The Long Term Book Launch

The Pozen Family Center for Human Rights presents the launch of the Human Rights Lab with a powerful panel conversation centered on a new anthology, The Long Term: Resisting Life Sentences, Working Toward Freedom, coedited by Alice Kim, the inaugural Director of Human Rights Practice at the Pozen Center. Under the leadership of Kim, the Lab will engage students, scholars and community in human rights work addressing mass incarceration and racialized policing. 

About the Event

A panel of The Long Term contributors and coeditors will discuss the devastating effects of life in long term incarceration and what it will take to build real safety and justice.  

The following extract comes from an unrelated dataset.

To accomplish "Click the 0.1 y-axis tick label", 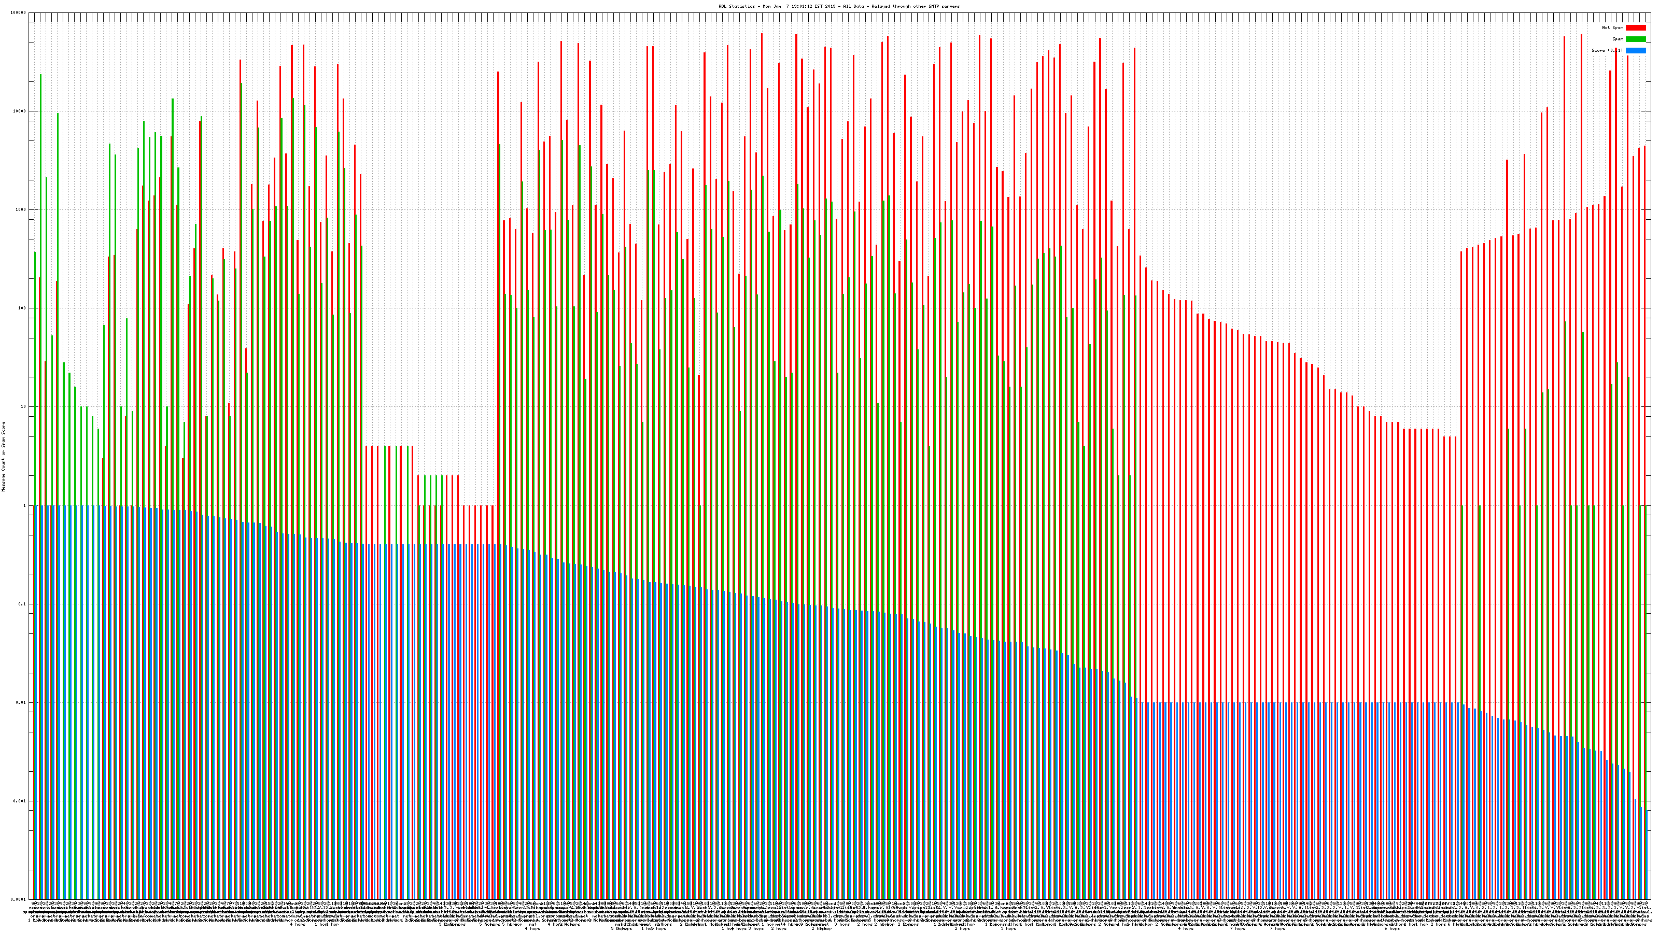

Thursday, October 25, 6:30pm
Arts Incubator, 301 E Garfield Blvd

Panel discussion with reception to follow.

Panelists: 
Janaé Bonsu, Codirector, BYP100
Kathy Boudin, Codirector and Cofounder, Center for Justice at Columbia University 
Alice Kim, Director of Human Rights Practice, University of Chicago 
Patrick Pursley, Founder, I Am Kid Culture
Beth Richie, author, Arrested Justice: Black Women, Violence, and America’s Prison Nation

Moderator: Cathy Cohen, University of Chicago

About The Long Term

Long Term Offenders, or LTOs, is the state’s term for those it condemns to effective death by imprisonment. Often serving sentences of sixty to eighty years, LTOs bear the brunt of the bipartisan embrace of mass incarceration heralded by the “tough on crime” agenda of the 1990s and 2000s. Like the rest of the United States’ prison population—the world’s highest per capita—they are disproportionately poor and non-white. The Long Term brings these often-silenced voices to light, offering a powerful indictment of the prison-industrial complex from activists, scholars, and those directly surviving and resisting these sentences. In showing the devastation caused by a draconian prison system, the essays also highlight the humanity and courage of the people most affected. This striking collection of essays gives voice to people both inside and outside prison struggling for liberation, dismantles claims that the “tough on crime” agenda and LTO sentencing keep us safe, and reveals the white supremacism and patriarchy upon which the prison system rests. In its place, the contributors propose a range of far-reaching reforms and raise the even more radical demand of abolition, drawing on the experience of campaigns in the United States and beyond.

About the Human Rights Lab

The Human Rights Lab actively engages students and community in solutions to human rights problems. In its initial three years, the Lab will address the intersecting crises of racialized policing and mass incarceration in the United States and abroad.